Redfearn is the man behind the SEC’s transaction-fee pilot, which has sparked fierce debate and recently led three exchanges – the NYSE, Nasdaq and the Chicago Board Options Exchange – to sue the SEC in an attempt to block the pilot. Just last week, three high-speed trading firms – GTS, Citadel Securities and IMC – also initiated legal action to oppose what they describe as an ‘ill-conceived’ rule.
Redfearn confirmed at the NIRI national conference that the SEC agreed to put a pause on the start date of the transaction-fee pilot as a result of the legal action from the exchanges, but it will require the exchanges to begin collecting data on July 1.
The SEC’s pilot, which it voted to approve late last year, would split more than 1,500 public companies into three buckets to examine how rebates paid by exchanges to market-makers affect order routing, liquidity and spreads. The third bucket would offer no rebate at all. The pilot has proven to be contentious, with more than 100 letters submitted to the SEC during the open comment period from issuers, investors, exchanges, banks and academics.

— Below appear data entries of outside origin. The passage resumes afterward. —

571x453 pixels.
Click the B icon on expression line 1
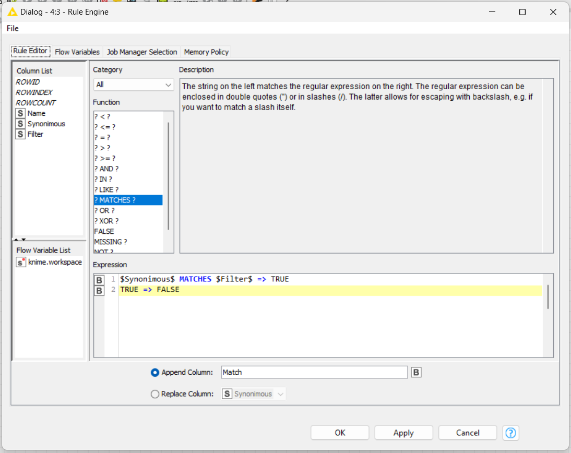pyautogui.click(x=99, y=279)
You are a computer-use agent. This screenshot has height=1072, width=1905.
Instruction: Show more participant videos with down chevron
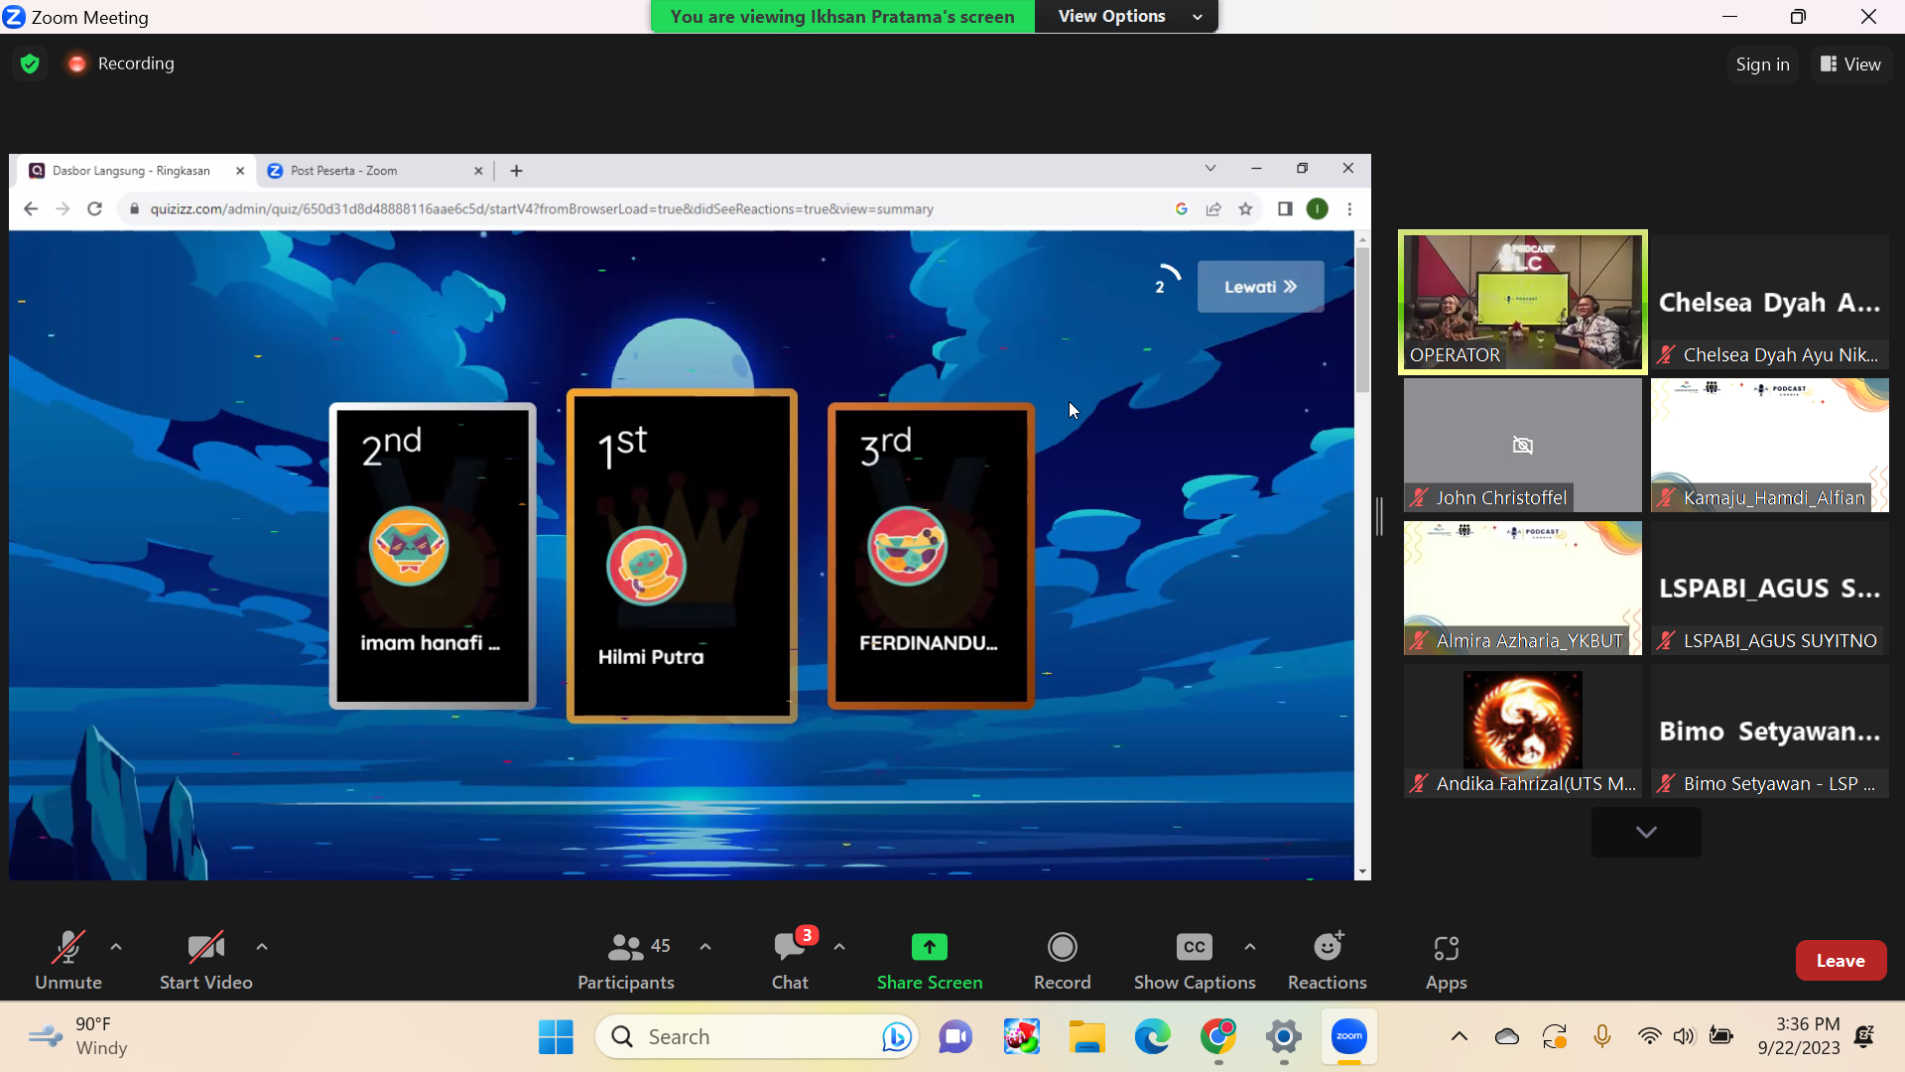1646,832
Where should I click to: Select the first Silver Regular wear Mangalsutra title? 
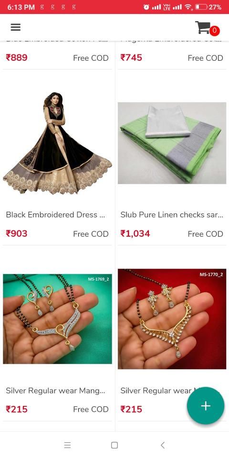coord(55,391)
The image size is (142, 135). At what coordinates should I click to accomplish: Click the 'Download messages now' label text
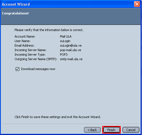tap(38, 69)
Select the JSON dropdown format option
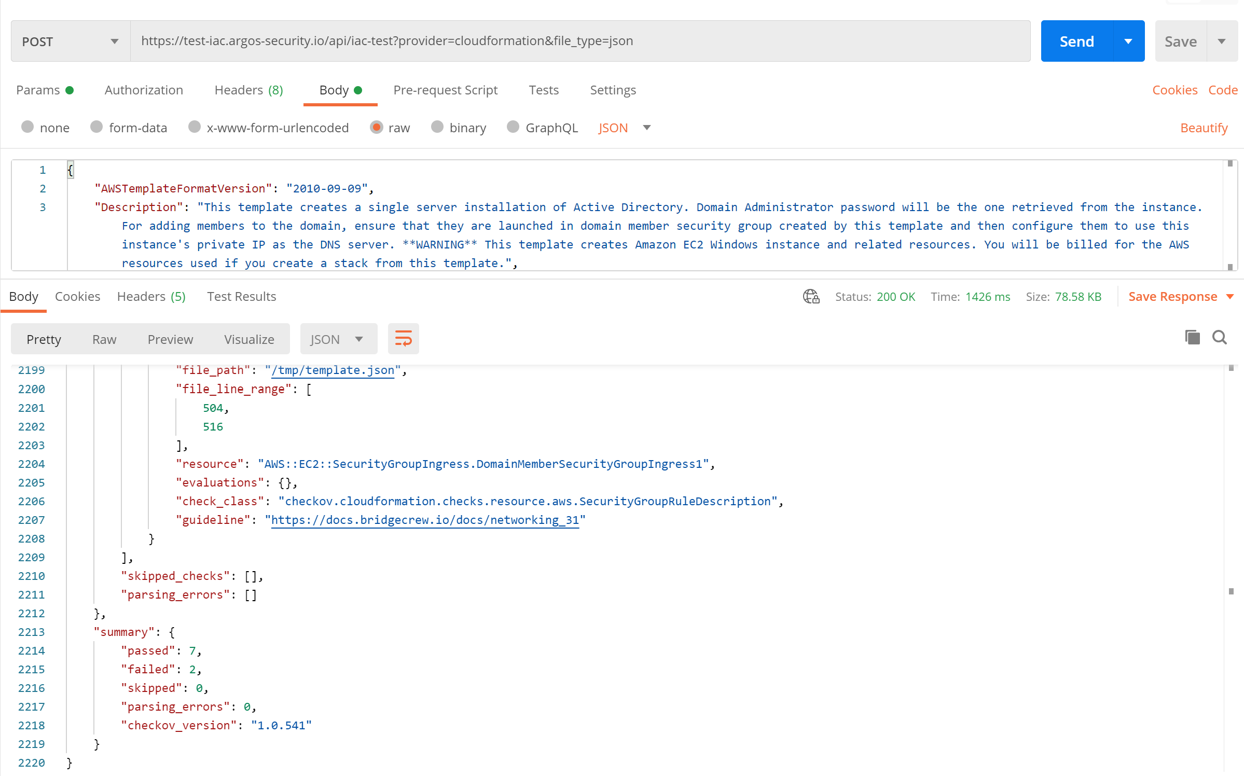 [x=335, y=338]
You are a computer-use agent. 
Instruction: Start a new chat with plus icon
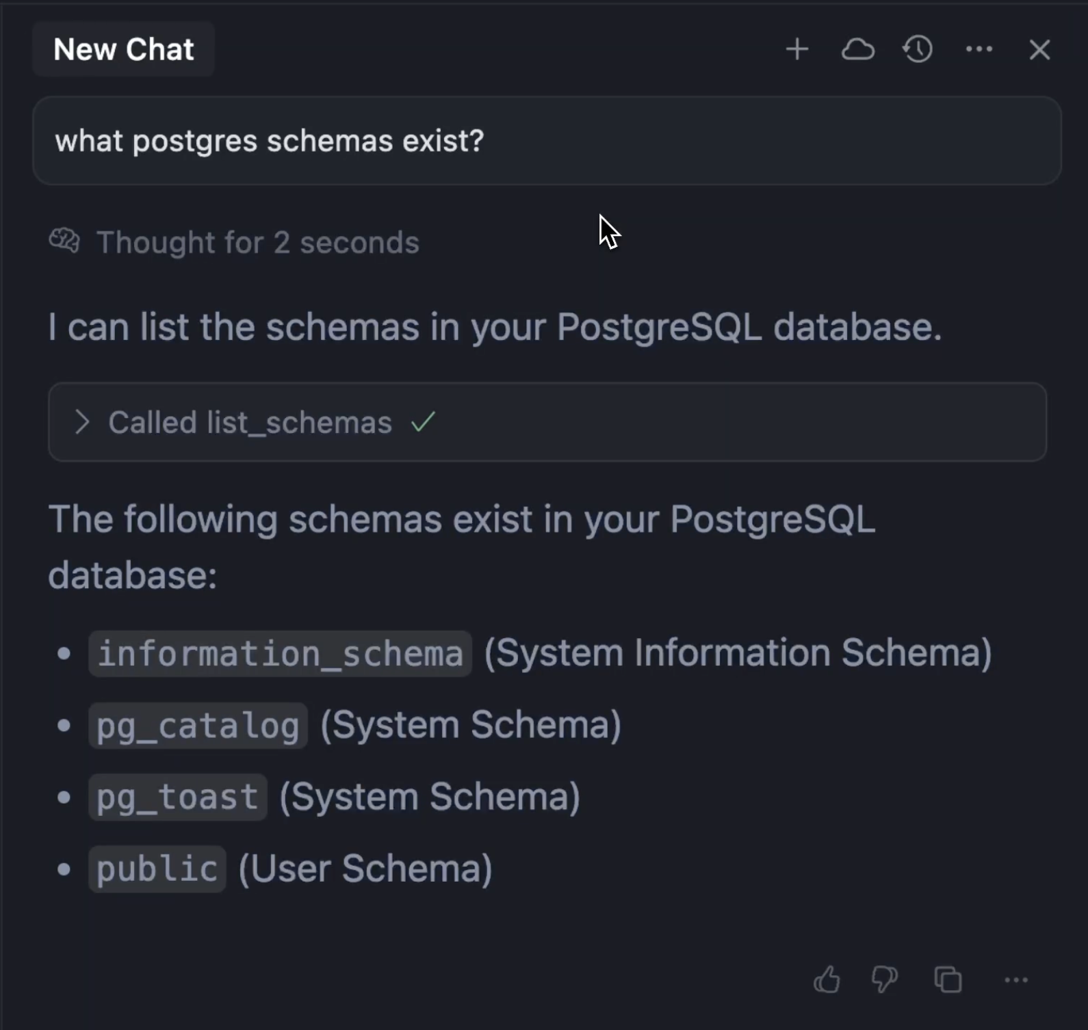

Speaking at the NIRI conference, Redfearn said: ‘Many asset managers submitted comment letters supporting the zero-rebate group and raised a variety of issues, including rebate trading, excessive intermediation and broker conflicts. Including a zero-rebate bucket will also enable us to assess the continued appropriateness of any fee cap in one or more segments of the market, and to test equilibrium pricing for transaction fees.’
Institutional investor support
Redfearn finished his remarks by pointing out that ‘nearly every institutional investor that submitted a comment supported conducting a pilot and testing a zero-rebate group’. In August 2018 the Council of Institutional Investors wrote to directors at 37 publicly traded companies that had backed the NYSE’s position on the transaction-fee pilot.
But speaking at the CIRI annual conference, Kevin Tyrrell, senior director of strategy and research at the NYSE, pointed out that several institutional investors – including BlackRock and State Street Global Advisors – had asked for their ETF products not to be included in the transaction-fee pilot.
In a conversation with IR Magazine in March 2019, Phil Mackintosh, chief economist at Nasdaq, questioned whether the pilot would give the SEC the data it intends to gather, given that it would only monitor the ‘lit’ markets – such as Nasdaq, the NYSE and BATS. According to recent estimates, up to 40 percent of daily trading takes place off-exchange in dark pools.
CSA fee pilot
Last year the Canadian Securities Administrators (CSA) announced plans to run a similar pilot scheme in conjunction with the transaction-fee pilot. The CSA pilot would temporarily stop Canadian exchanges and alternative trading systems from paying rebates to dealers for executing orders. The trial is set to include highly liquid and actively traded, medium-liquidity securities, according to a press release.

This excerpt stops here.